**Set task**
Reproduce the records below, starting at the first line and ending after the line that contains "(x=402, y=25)". Omit the pictures from your copy.

**Coordinate data for items**

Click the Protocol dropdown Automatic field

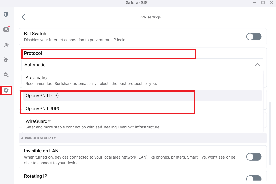coord(143,65)
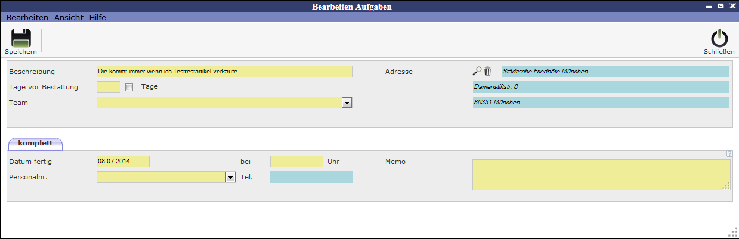Screen dimensions: 739x239
Task: Click the help question mark above Memo
Action: coord(729,154)
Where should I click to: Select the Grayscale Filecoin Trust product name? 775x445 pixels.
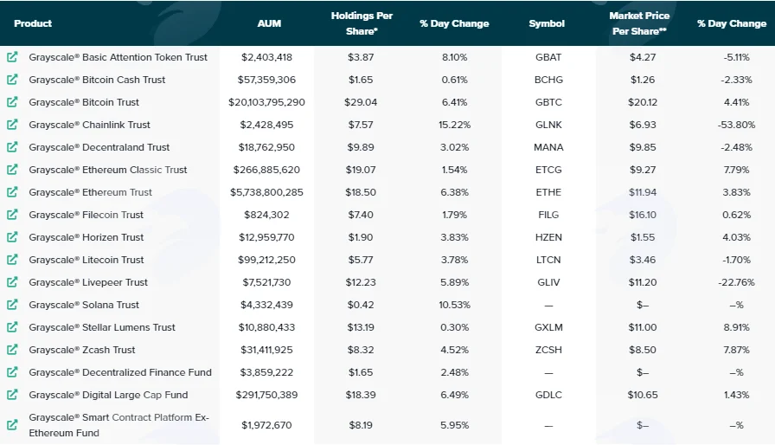[x=86, y=215]
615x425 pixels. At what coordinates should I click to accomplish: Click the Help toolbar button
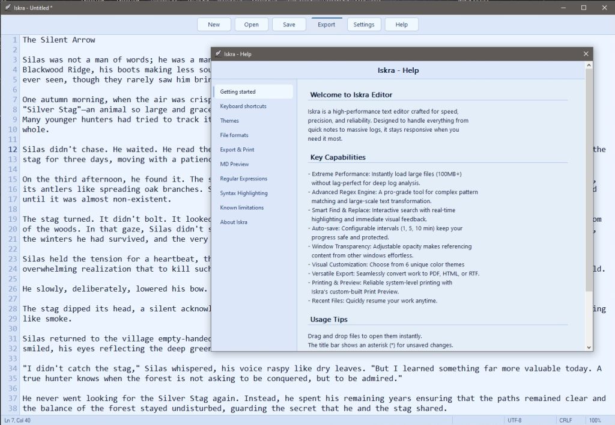(x=402, y=25)
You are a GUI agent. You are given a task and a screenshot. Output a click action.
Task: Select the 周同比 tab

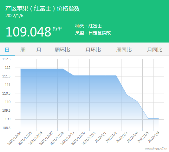pyautogui.click(x=124, y=50)
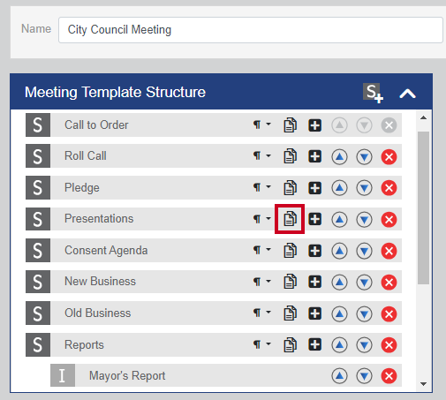This screenshot has height=400, width=446.
Task: Open paragraph format dropdown for Reports
Action: pyautogui.click(x=261, y=344)
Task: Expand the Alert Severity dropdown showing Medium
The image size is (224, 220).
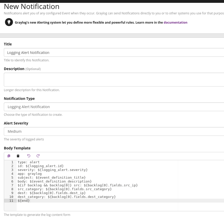Action: (x=114, y=131)
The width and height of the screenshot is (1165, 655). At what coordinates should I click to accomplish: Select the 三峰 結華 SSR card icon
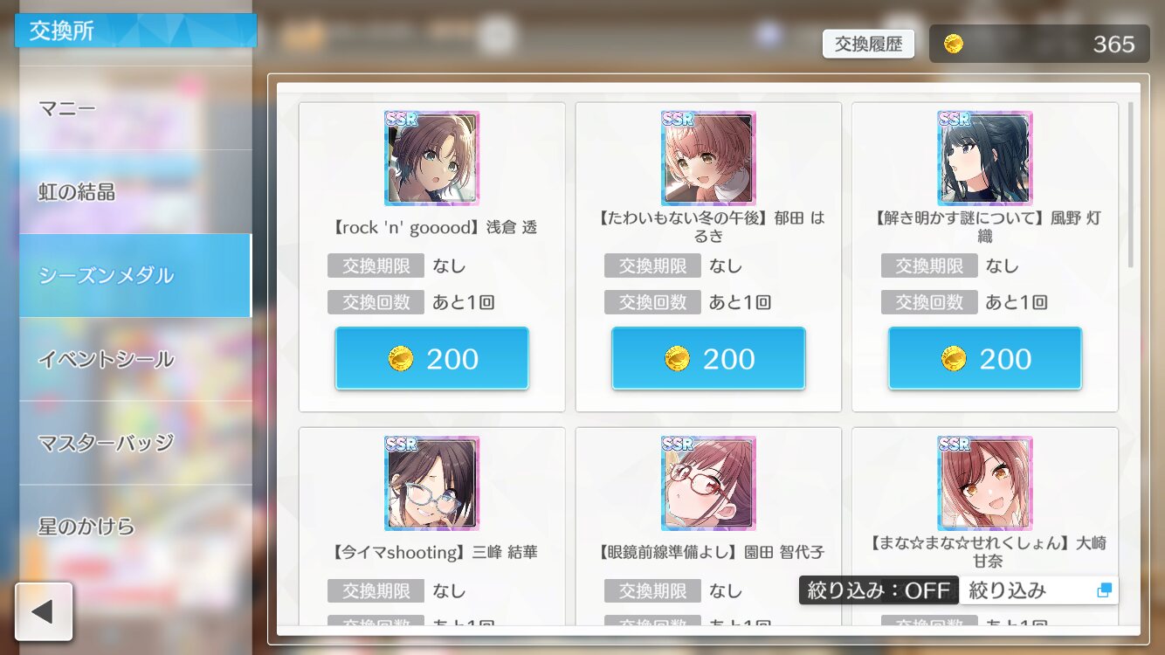tap(431, 483)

**The answer**
Click the Protocol dropdown Automatic field

coord(143,65)
Screen dimensions: 739x239
Task: Click the help question mark above Memo
Action: coord(729,154)
Where should I click to: Select the Grayscale Filecoin Trust product name? 775x445 pixels.
[x=86, y=215]
615x425 pixels. At what coordinates should I click to accomplish: Click the Help toolbar button
(x=402, y=25)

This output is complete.